Similarly we live in an age of mass surveillance, but what does surveillance footage mean when it can be trivially faked. Think of how radicalizing surveillance footage has been over the past few decades. Consider for example the video of the Rodney King beating. Increasingly such a video could not be trusted.
> I'm kinda terrified of the future of politics.
If you aren't already terrified enough of the present of politics, then I wouldn't be worried about what Sora brings us tomorrow. I honestly think what we'll see soon is not increasingly more powerful authoritarian systems, but the break down of systems of control everywhere. As these systems over-extend themselves they will collapse. The peak of social media power was to not let it go further than it was a few years ago, Sora represents a larger breakdown of these systems of control.
uvaursi
Agreed, but this is mostly coming from people who would normally discredit you bashing MSM as a kook/conspiracy theorist.
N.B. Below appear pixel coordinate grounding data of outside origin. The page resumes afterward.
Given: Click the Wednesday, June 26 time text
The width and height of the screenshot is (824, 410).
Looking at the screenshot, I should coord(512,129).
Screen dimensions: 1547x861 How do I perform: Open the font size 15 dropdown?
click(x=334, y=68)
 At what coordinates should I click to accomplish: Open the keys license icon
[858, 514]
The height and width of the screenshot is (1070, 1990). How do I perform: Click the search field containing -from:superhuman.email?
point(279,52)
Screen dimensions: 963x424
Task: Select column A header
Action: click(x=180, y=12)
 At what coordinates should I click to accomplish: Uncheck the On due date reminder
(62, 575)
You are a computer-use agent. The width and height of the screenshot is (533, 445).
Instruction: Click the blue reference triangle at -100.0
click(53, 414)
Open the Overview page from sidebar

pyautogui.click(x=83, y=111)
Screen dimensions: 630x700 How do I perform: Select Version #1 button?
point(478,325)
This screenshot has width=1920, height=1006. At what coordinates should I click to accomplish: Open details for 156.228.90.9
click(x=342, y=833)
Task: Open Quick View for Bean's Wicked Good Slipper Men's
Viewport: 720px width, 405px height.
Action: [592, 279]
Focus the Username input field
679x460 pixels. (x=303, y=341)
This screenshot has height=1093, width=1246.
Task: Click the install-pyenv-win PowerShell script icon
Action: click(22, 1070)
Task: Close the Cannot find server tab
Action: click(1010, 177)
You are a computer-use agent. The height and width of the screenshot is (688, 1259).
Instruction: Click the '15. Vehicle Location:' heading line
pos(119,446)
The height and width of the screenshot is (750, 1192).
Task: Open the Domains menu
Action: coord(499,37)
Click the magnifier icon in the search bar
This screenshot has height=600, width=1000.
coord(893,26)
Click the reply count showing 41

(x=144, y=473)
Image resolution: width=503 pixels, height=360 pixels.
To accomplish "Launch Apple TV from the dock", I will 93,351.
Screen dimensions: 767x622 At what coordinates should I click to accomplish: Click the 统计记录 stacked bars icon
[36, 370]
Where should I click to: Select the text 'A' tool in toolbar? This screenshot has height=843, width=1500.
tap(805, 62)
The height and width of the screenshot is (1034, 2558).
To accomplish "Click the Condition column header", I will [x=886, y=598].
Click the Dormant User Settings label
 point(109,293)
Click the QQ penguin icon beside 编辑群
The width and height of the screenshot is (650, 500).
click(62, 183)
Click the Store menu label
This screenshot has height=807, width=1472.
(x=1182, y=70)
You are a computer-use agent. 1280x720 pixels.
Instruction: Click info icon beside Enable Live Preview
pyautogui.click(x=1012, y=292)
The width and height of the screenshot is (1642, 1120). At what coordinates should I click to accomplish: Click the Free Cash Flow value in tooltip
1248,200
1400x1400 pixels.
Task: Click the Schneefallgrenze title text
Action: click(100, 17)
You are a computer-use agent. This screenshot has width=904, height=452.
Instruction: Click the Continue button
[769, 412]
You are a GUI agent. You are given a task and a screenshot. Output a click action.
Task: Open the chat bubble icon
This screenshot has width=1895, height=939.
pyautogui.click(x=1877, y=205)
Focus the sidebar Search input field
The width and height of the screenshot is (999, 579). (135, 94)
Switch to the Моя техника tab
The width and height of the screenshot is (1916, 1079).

People forget, or didn’t see, all the staged catastrophes in the 90s that were shortly afterwards pulled off the channel once someone pointed out something obvious (f.e. dolls instead of human victims, wrong location footage, and so on).
But if you were there, and if you saw that, and then saw them pull it off and pretend like it didn’t happen for rest of the day, then this AI thing is a nothing burger.
shnp
Flawless AI generated videos will result in video footage not being trusted.
This will simply take us back about 150 years to the time before the camera was common.
The transition period may be painful though.
OJFord
It just makes trusted/verified sources more important, and more people to care about it. I wouldn't be terrified for politics so much as the raised barrier to entry (and concentration) of the press - people will pay attention to the BBC, Guardian, Times, but not (even less so) independentjourno.com; those sources will be more sceptical of whistleblowers and freelance investigative contributions, etc.
bdcravens
More likely it's the beginning of the end for TikTok, since the amount of posts that use seems to be flooding the platform, lowering trust and credibility in each video.
fishmicrowaver
Hmm I have my doubts. I don't really understand the appeal of hyper-consumerism, brand focus, and big SM platform engagement. But I look over at my wife and she is clearly plugged in to a giant worldwide cultural movement of womens interests, product recommendations, and politics. It also appears to be the case that women are less likely to engage with AI. It's one of the big reasons I think it's a massive blunder to pursue AI erotica. I think a big part of the TikTok user base (women) will have to be persuaded to jump on the AI bandwagon and I'm not sure the industry is pursuing any products or features to woo that market.
"Whether Sora lasts or not, however, is somewhat beside the point. What catches my attention most is that OpenAI released this app in the first place.
It wasn’t that long ago that Sam Altman was still comparing the release of GPT-5 to the testing of the first atomic bomb , and many commentators took Dario Amodei at his word when he proclaimed 50% of white collar jobs might soon be automated by LLM-based tools."
That's the thing, this has all been predicated on the notion that AGI is next. That's what the money is chasing, why it's sucked in astronomical investments. It's cool, but that's not why Nvidia is a multi trillion dollar company. It's that value because it was promised to be the brainpower behind AGI.